Toe Deformities – Mallet, Hammer, Claw and Overlapping 5th Toe
A mallet toe is a flexion deformity of the distal inter phalangeal joint of a toe. The deformity can be fixed or mobile. In the first instance consideration should be given to conservative treatment with padding, taping and orthotics. In the mobile deformity if conservative measures have failed then a tenotomy of the FDL tendon can be performed. In a fixed or recurrent deformity then the treatment of choice is a fusion of the distal inter phalangeal joint using a K-wire.
A hammer toe is a flexion deformity of the proximal inter phalangeal joint of the toe. Again the deformity can be fixed or mobile. Conservative treatment again consists of padding, taping and orthotics. Should these fail then surgery may be indicated. In the mobile deformity a flexor to extensor transfer has been described. In situations where there is a recurrent or fixed deformity then a fusion of the proximal inter phalangeal joint is usually performed.
Claw toe is a flexion deformity of the proximal inter phalangeal joint and the distal inter phalangeal joint of a toe together with hyper extension of the metatarso-phalangeal joint.
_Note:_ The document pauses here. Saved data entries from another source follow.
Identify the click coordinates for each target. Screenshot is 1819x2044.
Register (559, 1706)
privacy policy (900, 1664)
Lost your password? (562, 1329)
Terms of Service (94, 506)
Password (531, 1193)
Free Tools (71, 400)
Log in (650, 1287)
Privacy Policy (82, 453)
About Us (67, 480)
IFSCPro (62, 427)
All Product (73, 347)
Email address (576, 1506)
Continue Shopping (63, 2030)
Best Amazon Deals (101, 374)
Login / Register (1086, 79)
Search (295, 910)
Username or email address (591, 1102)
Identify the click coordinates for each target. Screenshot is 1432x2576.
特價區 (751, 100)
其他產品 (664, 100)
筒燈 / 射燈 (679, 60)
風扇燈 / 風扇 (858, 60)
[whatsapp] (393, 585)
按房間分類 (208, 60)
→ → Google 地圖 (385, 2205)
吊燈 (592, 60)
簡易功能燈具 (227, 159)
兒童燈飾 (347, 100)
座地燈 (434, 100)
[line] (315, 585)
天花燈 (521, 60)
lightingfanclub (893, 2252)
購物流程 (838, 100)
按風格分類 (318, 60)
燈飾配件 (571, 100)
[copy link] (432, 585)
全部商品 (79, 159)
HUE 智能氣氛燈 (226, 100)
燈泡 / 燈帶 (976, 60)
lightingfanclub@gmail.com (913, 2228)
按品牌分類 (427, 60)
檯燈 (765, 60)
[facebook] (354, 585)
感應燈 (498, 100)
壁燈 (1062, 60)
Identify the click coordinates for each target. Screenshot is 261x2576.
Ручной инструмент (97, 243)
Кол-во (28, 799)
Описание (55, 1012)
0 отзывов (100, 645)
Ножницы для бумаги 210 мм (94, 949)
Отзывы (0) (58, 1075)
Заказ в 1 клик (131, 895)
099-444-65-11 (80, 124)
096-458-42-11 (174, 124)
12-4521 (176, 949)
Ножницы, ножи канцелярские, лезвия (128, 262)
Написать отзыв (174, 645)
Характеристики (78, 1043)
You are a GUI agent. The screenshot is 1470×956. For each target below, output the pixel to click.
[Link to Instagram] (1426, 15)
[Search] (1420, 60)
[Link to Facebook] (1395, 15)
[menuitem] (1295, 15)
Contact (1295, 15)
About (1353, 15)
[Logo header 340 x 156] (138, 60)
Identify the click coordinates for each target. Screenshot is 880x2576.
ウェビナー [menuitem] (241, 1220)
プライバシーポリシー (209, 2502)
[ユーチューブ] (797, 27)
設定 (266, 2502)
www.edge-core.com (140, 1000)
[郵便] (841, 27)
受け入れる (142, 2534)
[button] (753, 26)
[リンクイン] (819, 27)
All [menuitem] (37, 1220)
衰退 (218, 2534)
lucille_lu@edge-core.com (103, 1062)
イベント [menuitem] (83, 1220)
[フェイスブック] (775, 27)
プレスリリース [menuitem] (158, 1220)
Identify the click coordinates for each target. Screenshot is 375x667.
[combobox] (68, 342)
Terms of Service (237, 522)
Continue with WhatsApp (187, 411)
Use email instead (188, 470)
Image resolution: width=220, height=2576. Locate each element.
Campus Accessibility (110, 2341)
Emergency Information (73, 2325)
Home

If bilateral and severe in nature it is important to consider an underlying predisposing cause such as a neurological abnormality. Treatment again is conservative first with accommodative shoe wear, padding, taping and orthotics. If symptoms persist then a number of surgical options have been described. If the deformity is mobile again a flexor to extensor transfer has been described combined with a release of the metatarso-phalangeal joint and a lengthening of the extensor tendon. In a fixed deformity patients will often require a fusion of the proximal inter phalangeal joint. In severe deformities this may need to be combined with a shortening osteotomy of the metatarsal.
The overlapping 5th toe deformity is a common congenital abnormality. Although the condition can often be managed with accommodative shoe wear the toe may still become painful due to pressure effects. In these instances a soft tissue release of the metatarso-phalangeal joint together with a transfer of the extensor digitoroum longus tendon in severe cases can provide good correction of the deformity.